La politique occulte la démographie

Et pour la Suisse, cela signifie un fort risque de ne pas pouvoir attirer suffisamment de migrants à l'avenir. «Si nous ne devenons pas une Suisse à 10 millions d'habitants, la population active diminuera aussi chez nous et nous devrons assumer des dépenses supplémentaires considérables pour le vieillissement, précisément à une époque où les recettes fiscales sont en baisse», note Hendrik Budliger. D'ici 2040, le scénario moyen de l'évolution démographique prévoit certes une croissance de 12% de la population totale, pour atteindre les 10 millions d'habitants. Mais la population suisse en âge de travailler n'augmenterait que de 4%. C’est peu, alors que ce sont avant tout ces travailleurs qui paient l'AVS, les infrastructures ou les maisons de retraite.

Les experts prévoient d’ailleurs que le recul de la population active devienne un sujet aussi important pour l'Europe que le changement climatique. «Je trouve donc extrêmement frustrant que la politique occulte presque complètement le thème de la démographie», déplore Uwe Sunde de l'Institut d'économie politique de l'Université de Munich.

Indemnités pour migrants

Alors que les politiques européens veulent lutter contre la migration, les experts en population vivent déjà dans la réalité de demain, écrit la «NZZ am Sonntag». Le spécialiste suisse Hendrik Budliger rapporte ainsi que, lors d'une conférence sur la démographie dans les pays nordiques et l’Allemagne en mars dernier à Hambourg, a été discutée la possibilité que les pays se paient à l'avenir des indemnités pour les migrants.
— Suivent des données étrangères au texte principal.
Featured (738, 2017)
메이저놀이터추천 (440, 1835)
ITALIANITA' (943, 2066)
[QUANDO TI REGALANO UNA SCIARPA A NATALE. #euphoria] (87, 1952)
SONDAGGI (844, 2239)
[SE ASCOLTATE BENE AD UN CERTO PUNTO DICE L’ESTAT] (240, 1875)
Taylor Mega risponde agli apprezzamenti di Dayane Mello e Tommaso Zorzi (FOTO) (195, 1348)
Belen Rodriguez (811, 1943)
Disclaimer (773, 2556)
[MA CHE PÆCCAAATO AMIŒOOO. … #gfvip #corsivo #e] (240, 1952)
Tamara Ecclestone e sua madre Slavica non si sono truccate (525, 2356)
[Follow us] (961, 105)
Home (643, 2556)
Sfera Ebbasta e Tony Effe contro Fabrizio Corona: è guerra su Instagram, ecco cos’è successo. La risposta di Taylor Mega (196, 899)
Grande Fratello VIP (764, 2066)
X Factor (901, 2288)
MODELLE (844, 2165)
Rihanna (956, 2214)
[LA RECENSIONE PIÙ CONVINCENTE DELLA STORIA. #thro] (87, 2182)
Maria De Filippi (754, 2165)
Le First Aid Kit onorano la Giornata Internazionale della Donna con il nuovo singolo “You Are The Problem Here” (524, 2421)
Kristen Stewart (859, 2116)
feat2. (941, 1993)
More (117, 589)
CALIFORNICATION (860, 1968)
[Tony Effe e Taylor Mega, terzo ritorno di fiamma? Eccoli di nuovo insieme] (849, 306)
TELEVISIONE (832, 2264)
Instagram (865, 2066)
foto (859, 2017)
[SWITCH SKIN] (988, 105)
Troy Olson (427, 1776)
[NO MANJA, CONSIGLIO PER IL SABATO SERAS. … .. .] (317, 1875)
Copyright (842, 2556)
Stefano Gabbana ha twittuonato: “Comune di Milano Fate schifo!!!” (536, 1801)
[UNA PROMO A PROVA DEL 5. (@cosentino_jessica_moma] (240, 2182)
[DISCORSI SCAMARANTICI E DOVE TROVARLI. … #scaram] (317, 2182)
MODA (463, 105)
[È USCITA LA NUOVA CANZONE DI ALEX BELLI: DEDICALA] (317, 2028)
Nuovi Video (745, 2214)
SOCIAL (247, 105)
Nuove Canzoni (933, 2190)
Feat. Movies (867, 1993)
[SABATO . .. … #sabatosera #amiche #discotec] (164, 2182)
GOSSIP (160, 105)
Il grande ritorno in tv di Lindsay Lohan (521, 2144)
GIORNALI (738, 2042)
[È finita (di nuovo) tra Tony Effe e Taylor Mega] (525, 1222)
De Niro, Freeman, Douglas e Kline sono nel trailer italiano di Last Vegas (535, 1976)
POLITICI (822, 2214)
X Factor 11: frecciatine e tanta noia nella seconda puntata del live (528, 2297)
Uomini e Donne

Selon les spécialistes, cette main-d’œuvre proviendra notamment du Congo, d'Inde, du Nigeria et du Pakistan. Car dans ces pays, l'offre de main-d'œuvre augmentera de plus de 400 millions de personnes d'ici à 2050.

Une agression raciste toutes les 19 heures

En 2023, le Réseau de centres de conseil pour les victimes du racisme a signalé plus de cas de discrimination envers des étrangers que jamais, selon un rapport à paraître de la Confédération, rapporte le «SonntagsBlick». 876 de ces cas (soit une agression toutes les 19 heures) ont été documentés et évalués par le Réseau. Le journal cite pour exemples les cas d’écoliers qui enferment des jeunes de couleur dans la salle des machines et leur lancent des insultes racistes. Ou encore celui d’un passant qui traite un homme de «nègre» et le bat jusqu'au coma.

La plupart de ces incidents ont eu lieu dans le secteur de l’éducation et dans l’espace public et sont motivés par la xénophobie et le racisme anti-Noirs. Pour les spécialistes, cela montre «l’urgence d’un changement structurel et institutionnel dans les milieux éducatifs, le monde politique, mais aussi dans les secteurs de l’emploi et du logement».